Tumor-Suppressor Function of MEG3 Involved Cell Adhesion Signaling Pathways

To further investigate the molecular mechanism underlying the tumor-suppressor function of MEG3, we analyzed gene expression profiles of GSCs transduced with MEG3 or with an empty vector. In detail, we selected GSC lines #1 and #61, characterized by a “pro-neural-” and “mesenchymal”-like signature,3 respectively, as prototype GSCs with opposing basal expression of MEG3.
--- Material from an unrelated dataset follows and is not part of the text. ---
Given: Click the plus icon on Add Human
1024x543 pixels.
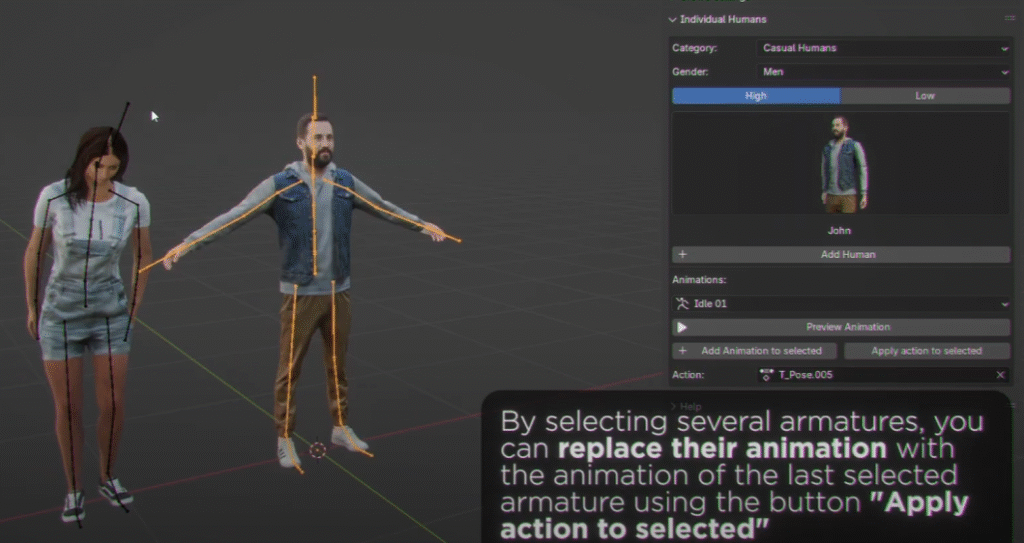Looking at the screenshot, I should click(x=683, y=255).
In order to identify the most deviating genes from what was expected by the shared tissue attractor, we computed for both cell lines the linear regression equation, linking the logarithm expression level in control GSCs with the expression levels of MEG3-GSC transduced cells. Both cell lines gave rise to robust and statistically significant models allowing us to predict the “expected” expression value for each gene in MEG3-transduced GSC based on its corresponding levels in control cells. The 2 linear equations were: MEG3 (expected) = 0.097 + 0.974*GFP (GSC line #61), and MEG3 (expected) = 0.137 + 0.968*GFP (GSC line #1). The 2 regression models gave rise to Pearson correlation coefficients equal to 0.98 and 0.87 for line #1 and line #61, respectively (Figure 5A).

Fig. 5.

Fig. 5

Effect of MEG3 overexpression on gene expression and signaling pathways. (A) Linear regression equation between the log expression level in control GSCs (ln-GFP) with MEG3-GSC (ln-MEG3) cells evaluated for GSC #1 (left) and for GSC #61 (right) lines. (B) Pathway enrichment analysis examined by GSEA of highly modulated genes in both GSC#1 and #61 overexpressing MEG3.
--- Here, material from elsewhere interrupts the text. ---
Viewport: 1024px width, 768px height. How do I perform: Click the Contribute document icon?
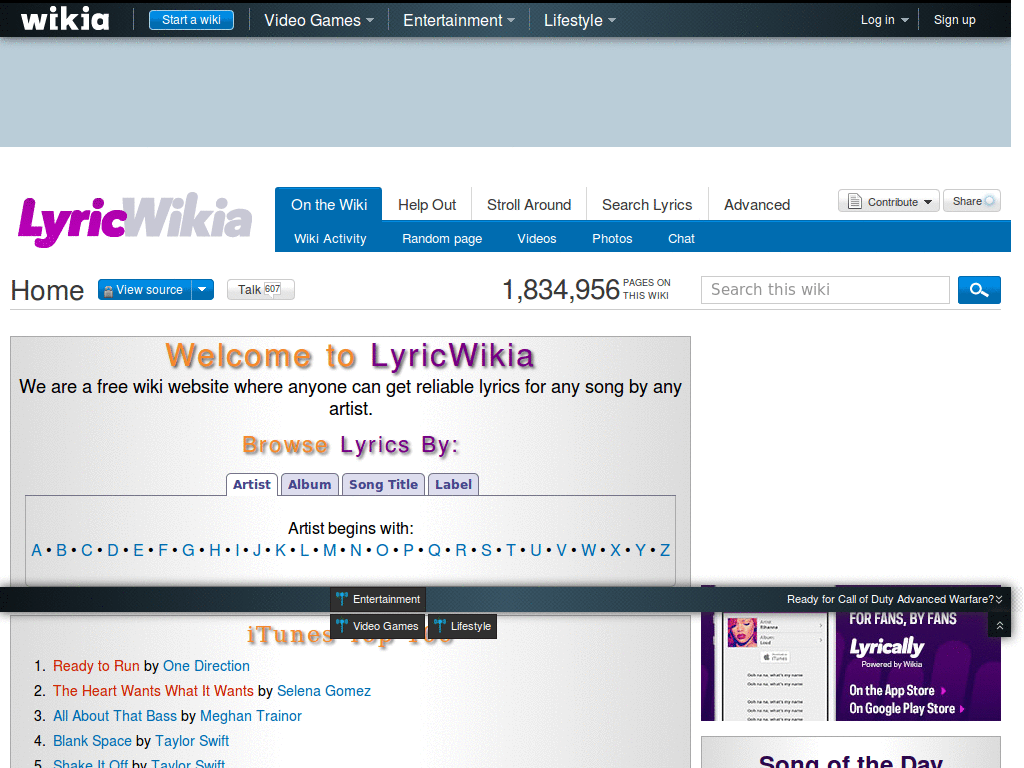tap(855, 200)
The genes most deviating from the regression lines are those more affected by MEG3 reexpression: we opted for a threshold equal to 2 standard deviations of the residuals (difference of observed and expected expression values) in order to select potentially interesting genes. We selected only those genes that significantly deviate from their expected value in both lines.

The genes selected were then analyzed for pathway enrichment analysis by gene set enrichment analysis (GSEA) online tool; http://www.broadinstitute.org/gsea/index.jsp), setting Gene Ontology biological process terms and Kyoto Encyclopedia of Genes and Genomes pathways. The most significantly enriched pathways were related mainly to cell adhesion (Figure 5B and Supplementary Table 8).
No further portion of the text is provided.